- Directive A -
Reproduce the passage of the interval-merging excerpt between "The function takes" and "(5,6) (7,11) (13,18)", inclusive.
- Directive B -
In the interval-merging excerpt, what value marks the end of the input array?

- Text excerpt -
The function takes an int array, and operates on it in-situ. The array is terminated by a 0, and the intervals may be given in any order.

Sample output:

input list: (7,9) (5,6) (1,4) (15,18) (13,16) (2,3) (8,11) 
output list: (1,4) (5,6) (7,11) (13,18) 

Sample program:

#include <stdio.h>

void n(int a[]){if(!a[2])return;if(a[2]<=a[1]){if(a[1]<a[3])a[1]=a[3];
int *b=a+2;while(*b=*(b+2))++b;n(a);}n(a+2);}
void m(int a[]){if(!a[2])return;if(a[0]>a[2]){int s=a[0],t=a[1];
a[0]=a[2];a[2]=s;a[1]=a[3];a[3]=t;m(a+2);m(a);n(a);}m(a+2);n(a+2);}


/*
void n(int a[])
{
    if(!a[2])return;
    if(a[2]<=a[1]) {
        if(a[1]<a[3])

- Extracted records -

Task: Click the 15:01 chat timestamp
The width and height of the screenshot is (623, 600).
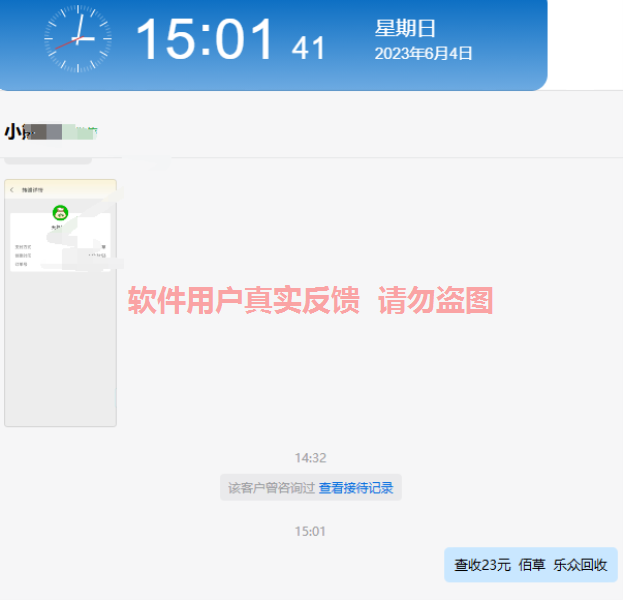Action: pos(310,531)
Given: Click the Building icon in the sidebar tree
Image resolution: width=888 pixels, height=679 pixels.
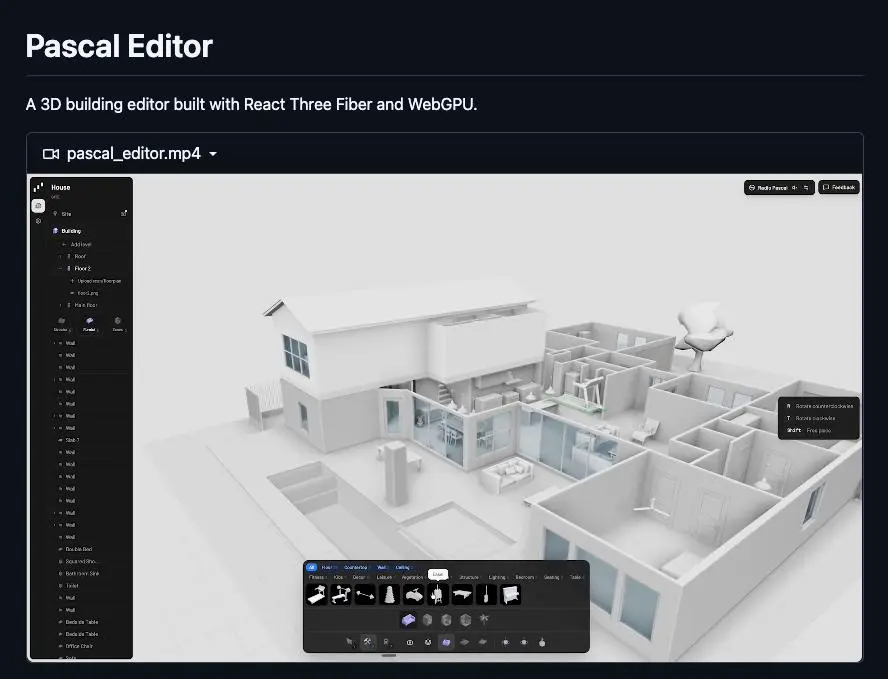Looking at the screenshot, I should (55, 230).
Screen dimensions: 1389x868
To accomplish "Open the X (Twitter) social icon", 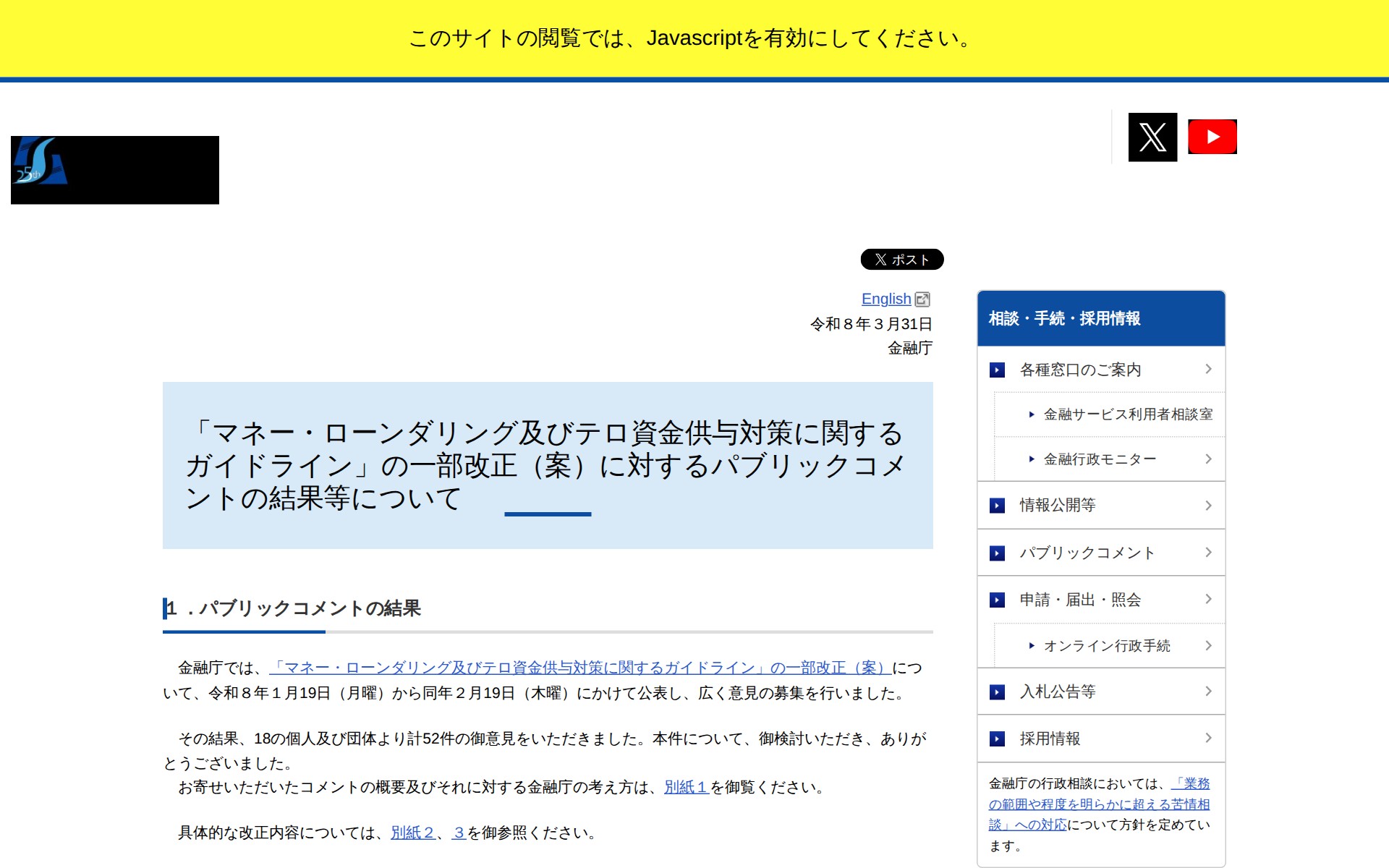I will click(1152, 137).
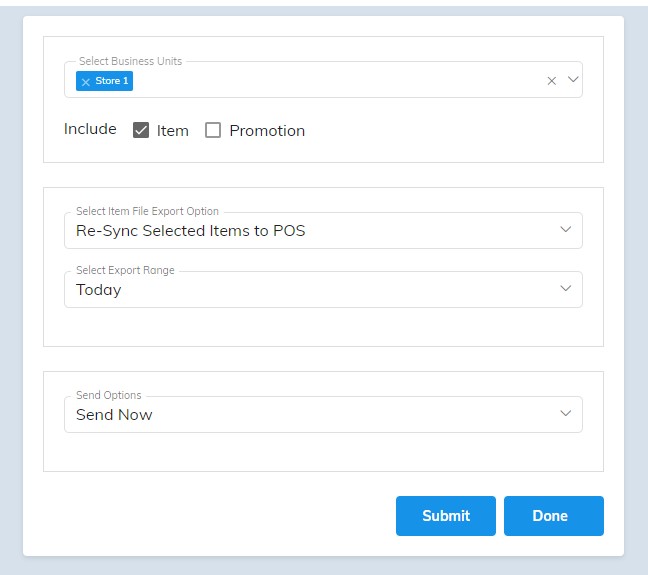Click the chevron arrow in Send Options

565,413
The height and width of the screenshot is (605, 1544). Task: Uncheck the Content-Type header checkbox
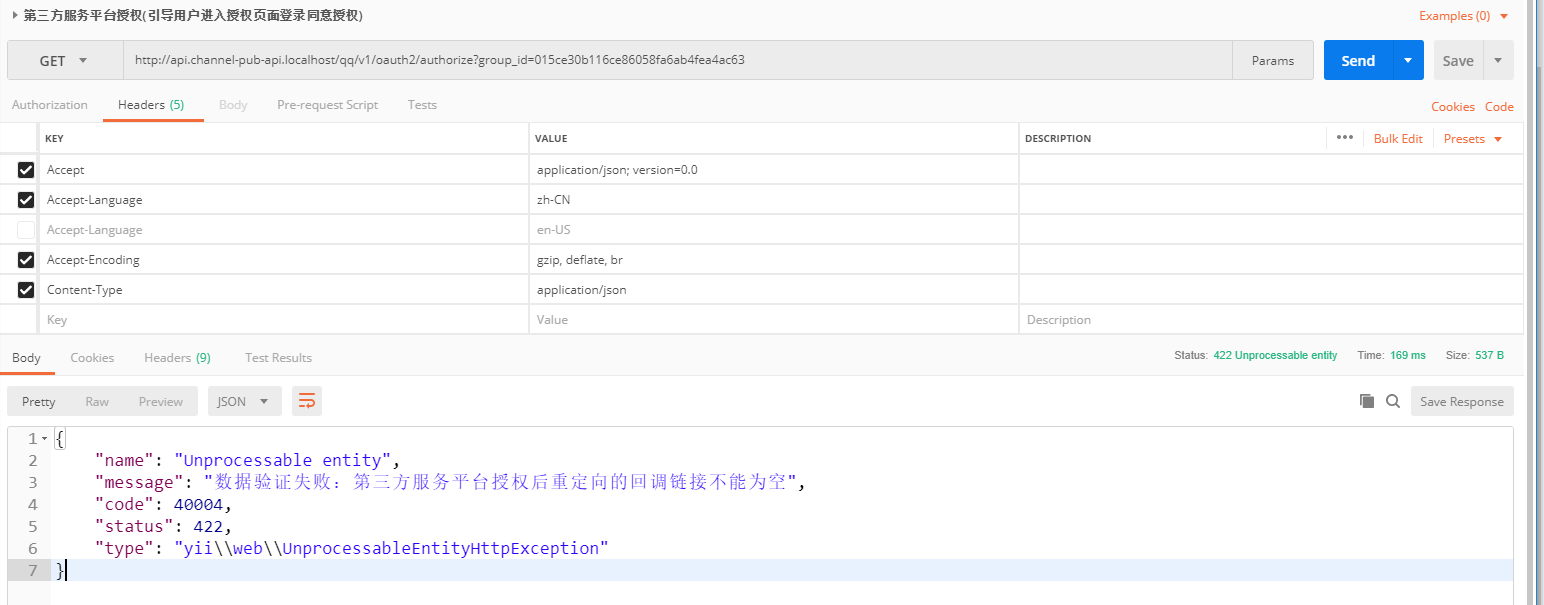26,290
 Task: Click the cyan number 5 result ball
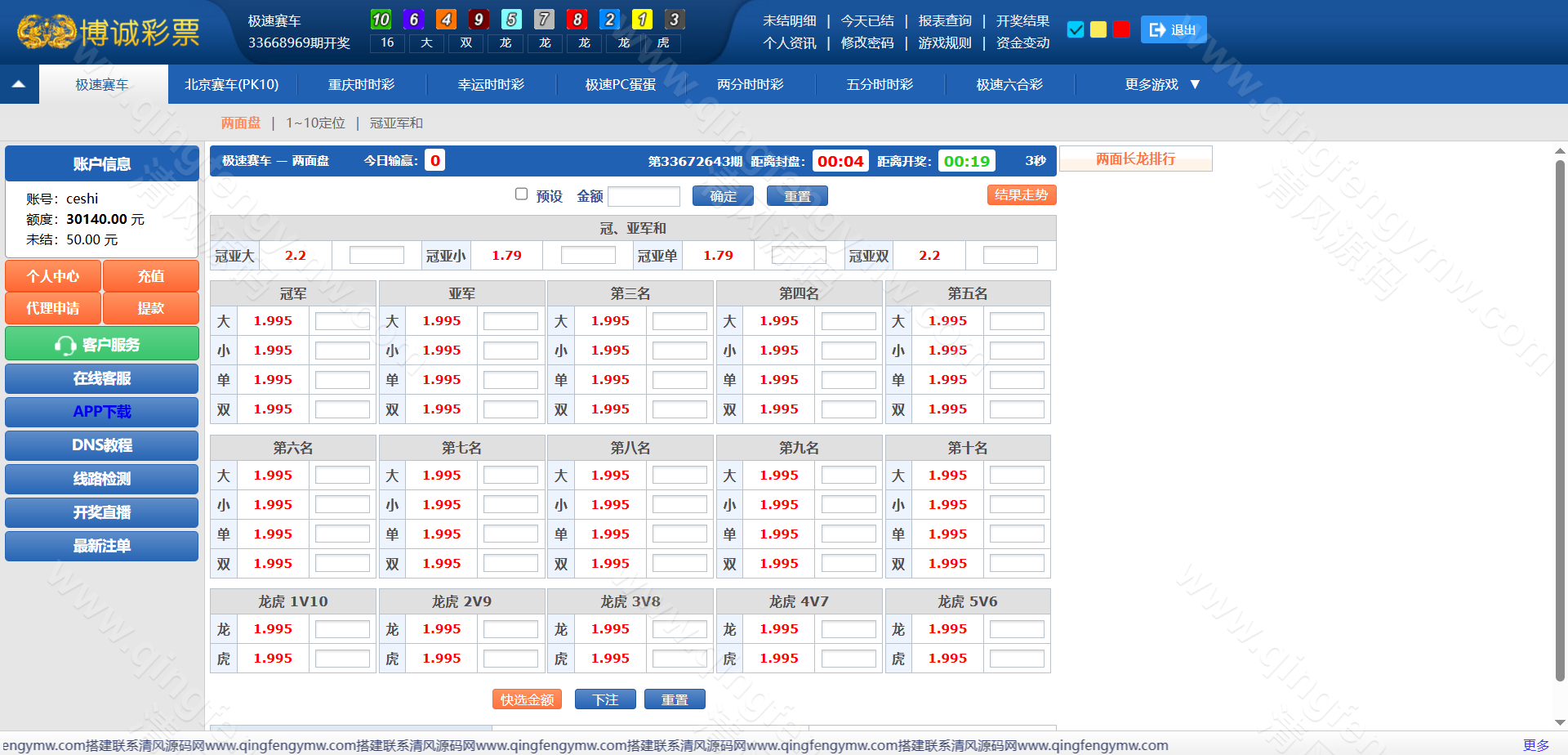tap(511, 20)
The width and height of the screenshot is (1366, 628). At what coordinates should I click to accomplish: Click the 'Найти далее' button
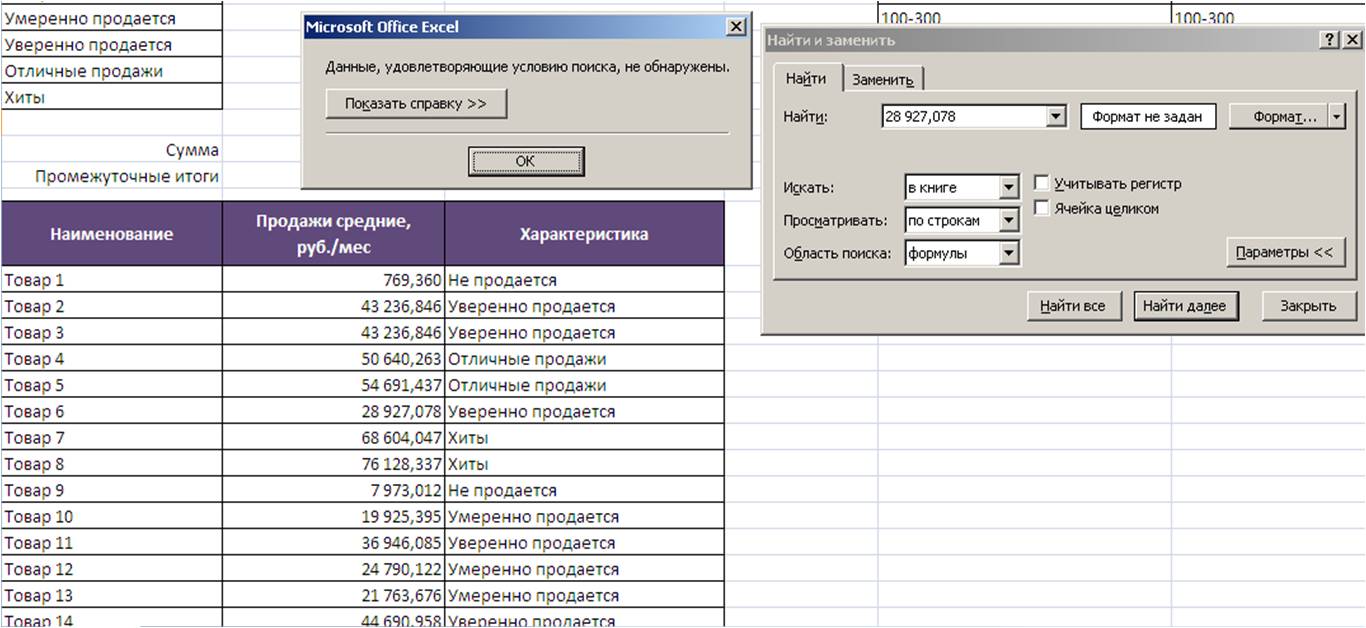pos(1184,306)
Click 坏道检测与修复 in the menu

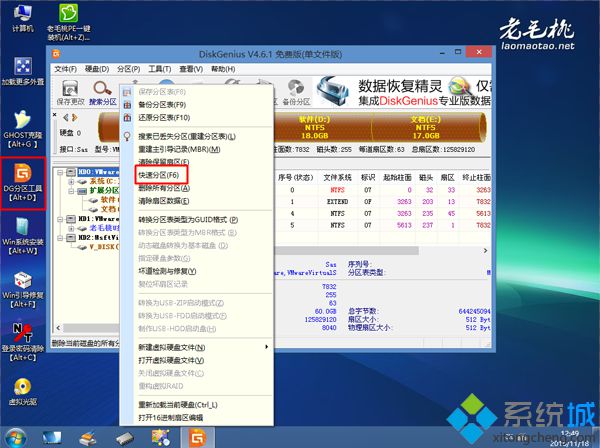click(166, 269)
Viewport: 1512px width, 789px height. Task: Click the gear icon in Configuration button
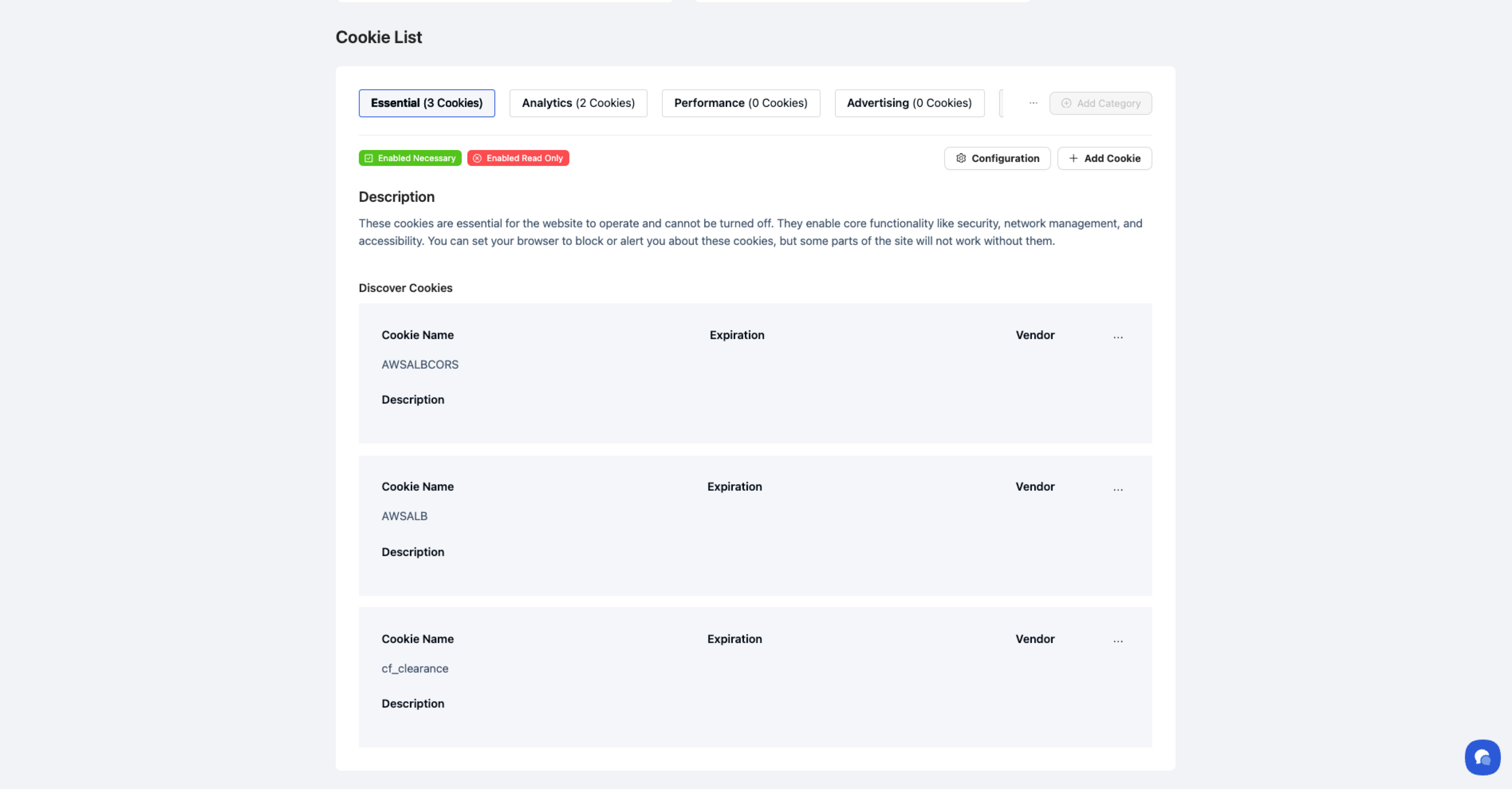click(961, 158)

- Reply A -
The function takes an int array, and operates on it in-situ. The array is terminated by a 0, and the intervals may be given in any order.

Sample output:

input list: (7,9) (5,6) (1,4) (15,18) (13,16) (2,3) (8,11) 
output list: (1,4) (5,6) (7,11) (13,18)

- Reply B -
A 0 terminates the array.